[Screenshot grounding data]
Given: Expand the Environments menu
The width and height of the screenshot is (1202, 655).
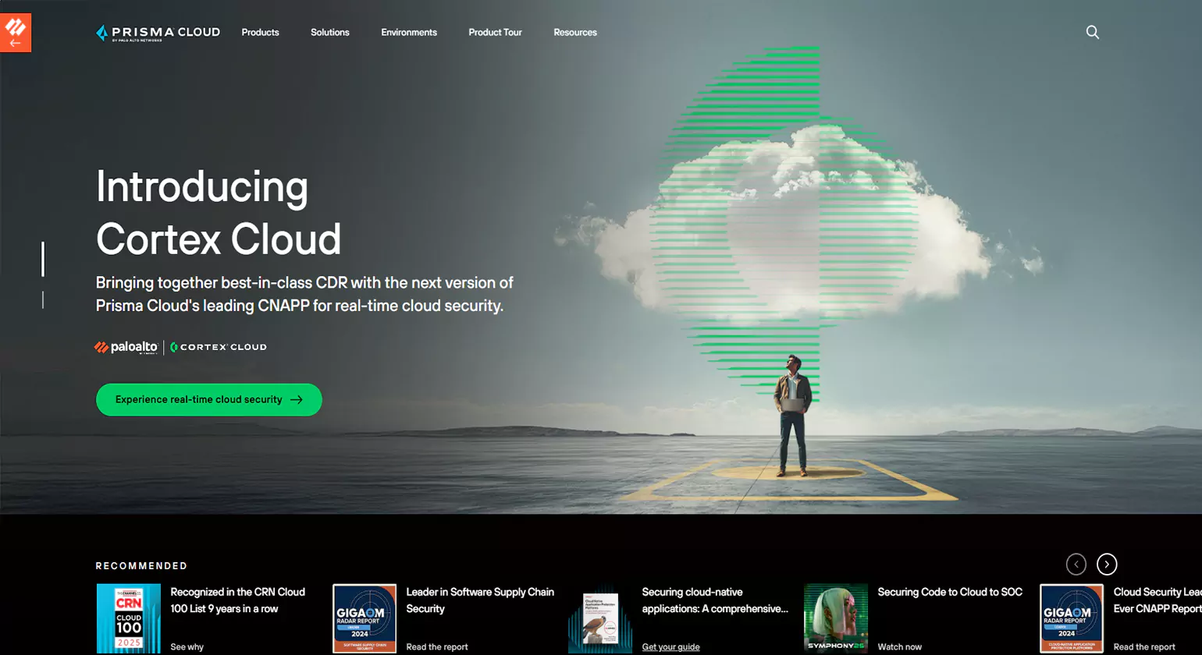Looking at the screenshot, I should coord(408,32).
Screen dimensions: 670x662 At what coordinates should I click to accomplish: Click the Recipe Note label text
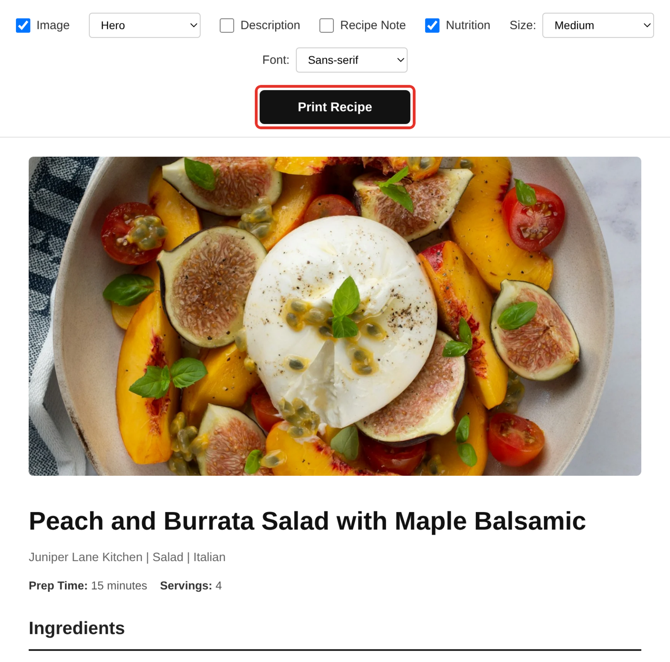pyautogui.click(x=373, y=26)
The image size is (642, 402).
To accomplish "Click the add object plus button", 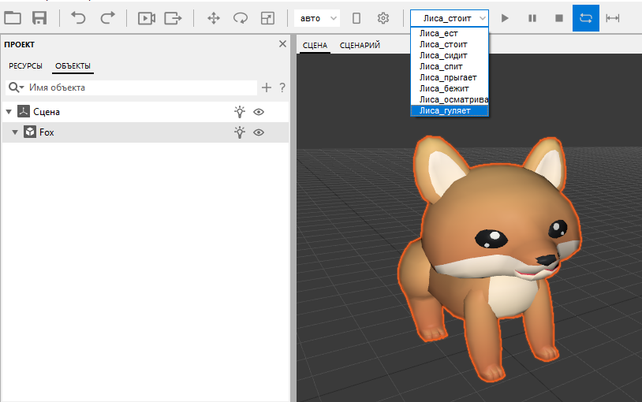I will point(267,87).
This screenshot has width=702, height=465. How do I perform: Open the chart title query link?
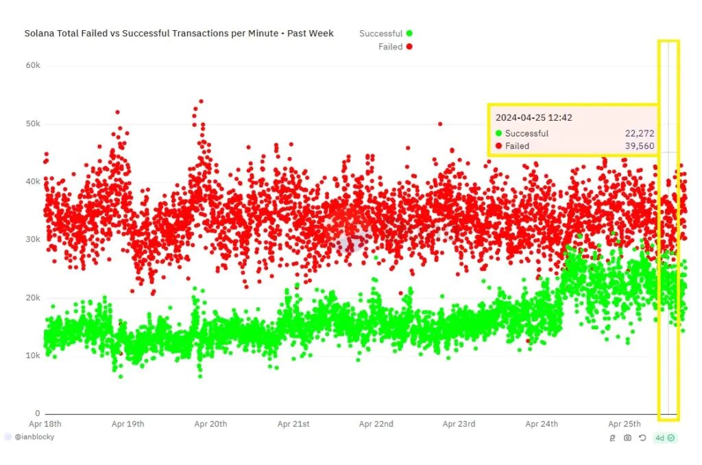pos(179,33)
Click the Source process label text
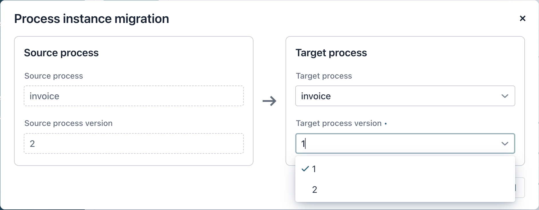The image size is (539, 210). 53,76
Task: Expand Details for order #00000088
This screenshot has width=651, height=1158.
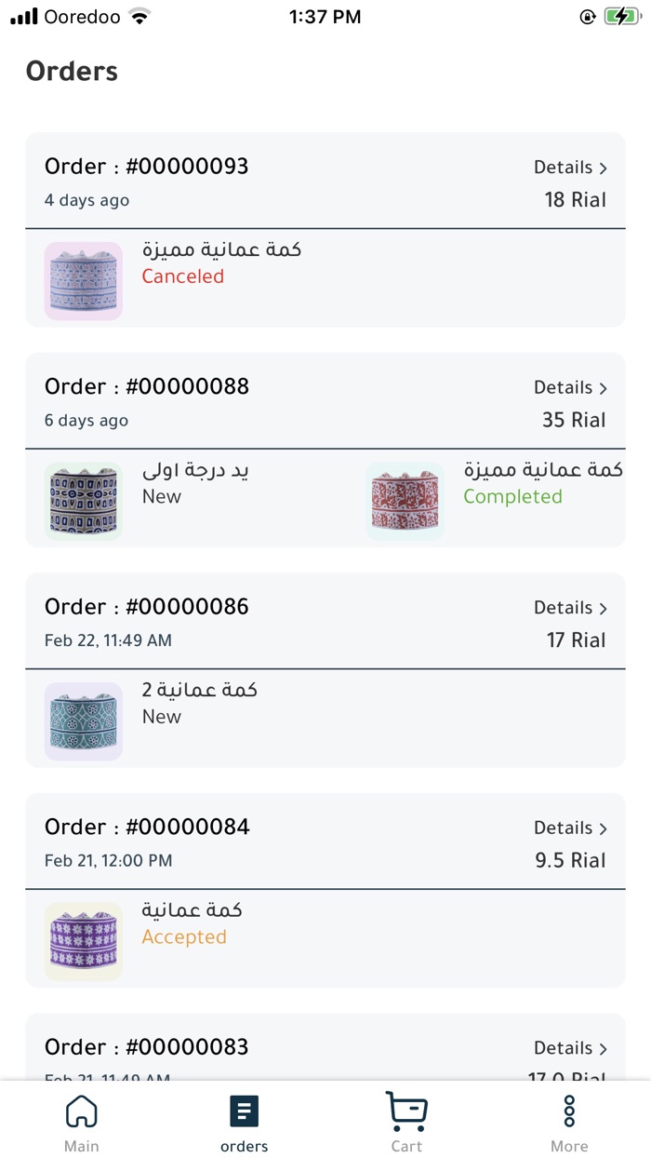Action: tap(570, 387)
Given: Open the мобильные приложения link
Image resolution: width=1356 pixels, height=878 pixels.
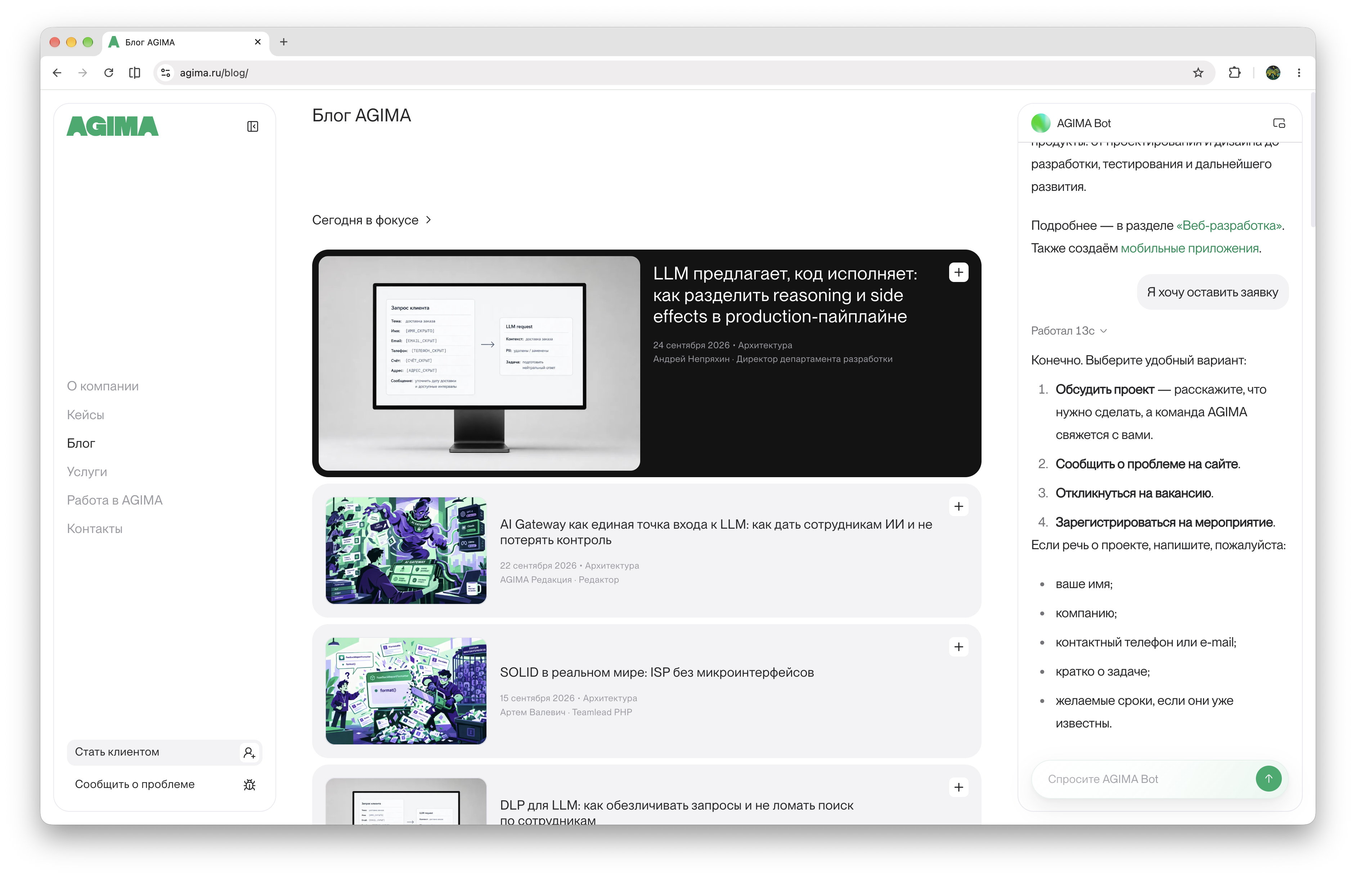Looking at the screenshot, I should pos(1190,248).
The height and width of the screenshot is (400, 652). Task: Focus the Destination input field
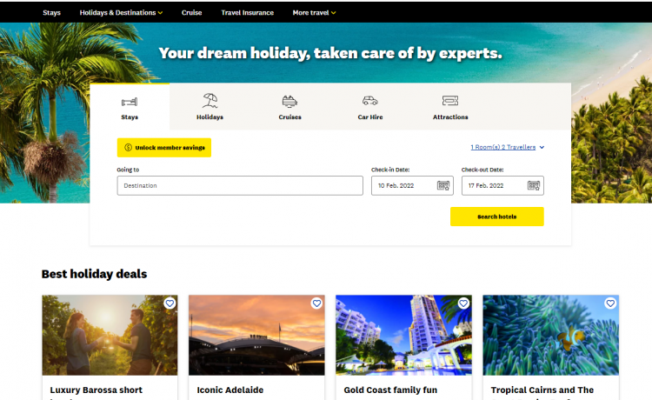tap(240, 185)
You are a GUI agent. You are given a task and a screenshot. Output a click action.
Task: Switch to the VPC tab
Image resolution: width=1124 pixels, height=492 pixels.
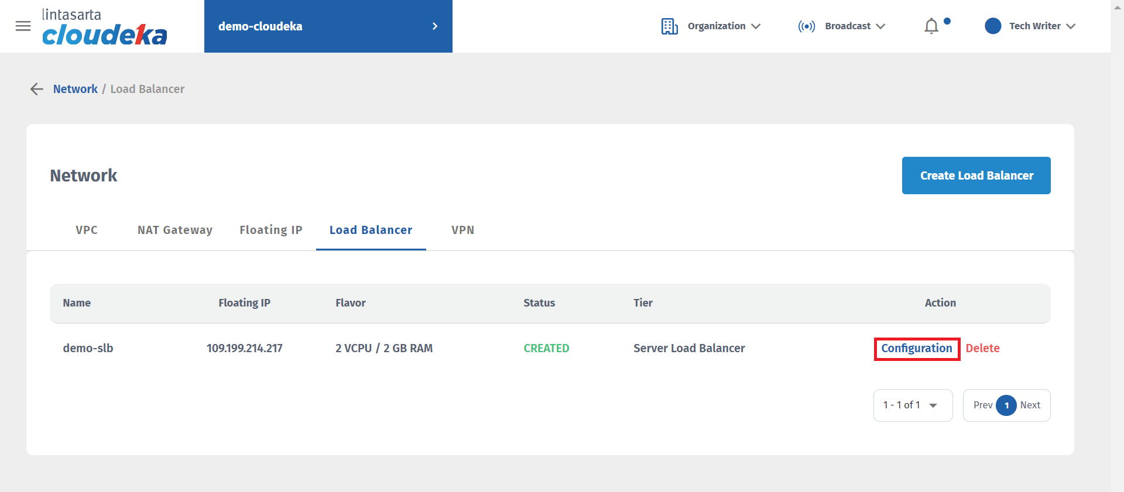pos(87,230)
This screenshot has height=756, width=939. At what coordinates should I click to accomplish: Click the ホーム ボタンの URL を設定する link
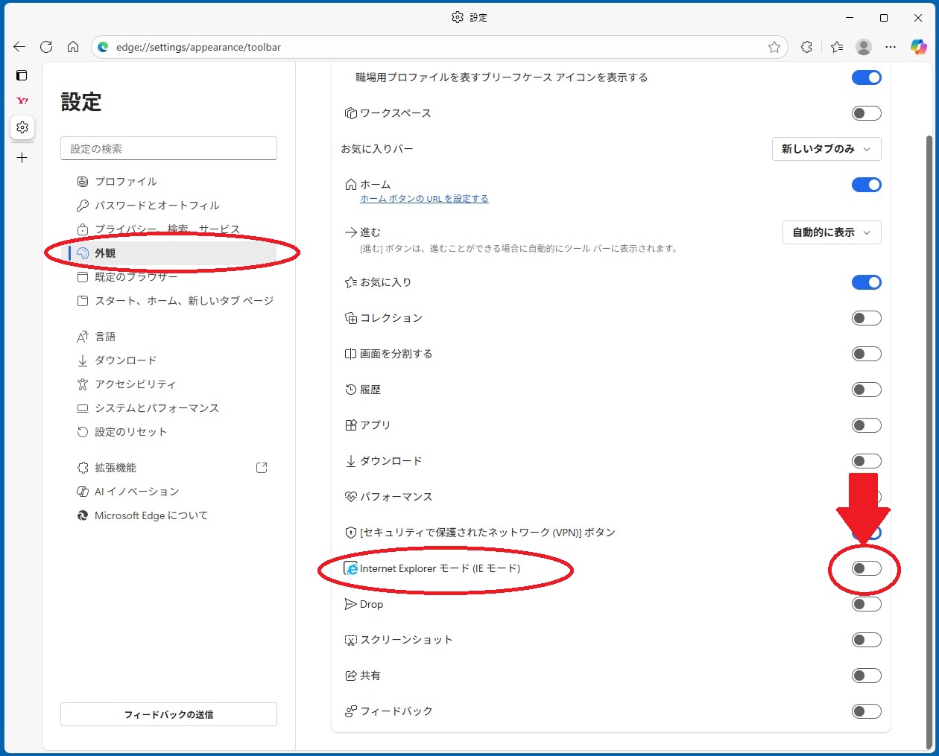coord(424,199)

WHAT IS EXPECTED:
Only lines containing the word "Expand" should appear in the answer, and every such line from the records above must be there.

RESPONSE AREA:
Given: Expand the Environments menu
Task: Expand Details for order #00000088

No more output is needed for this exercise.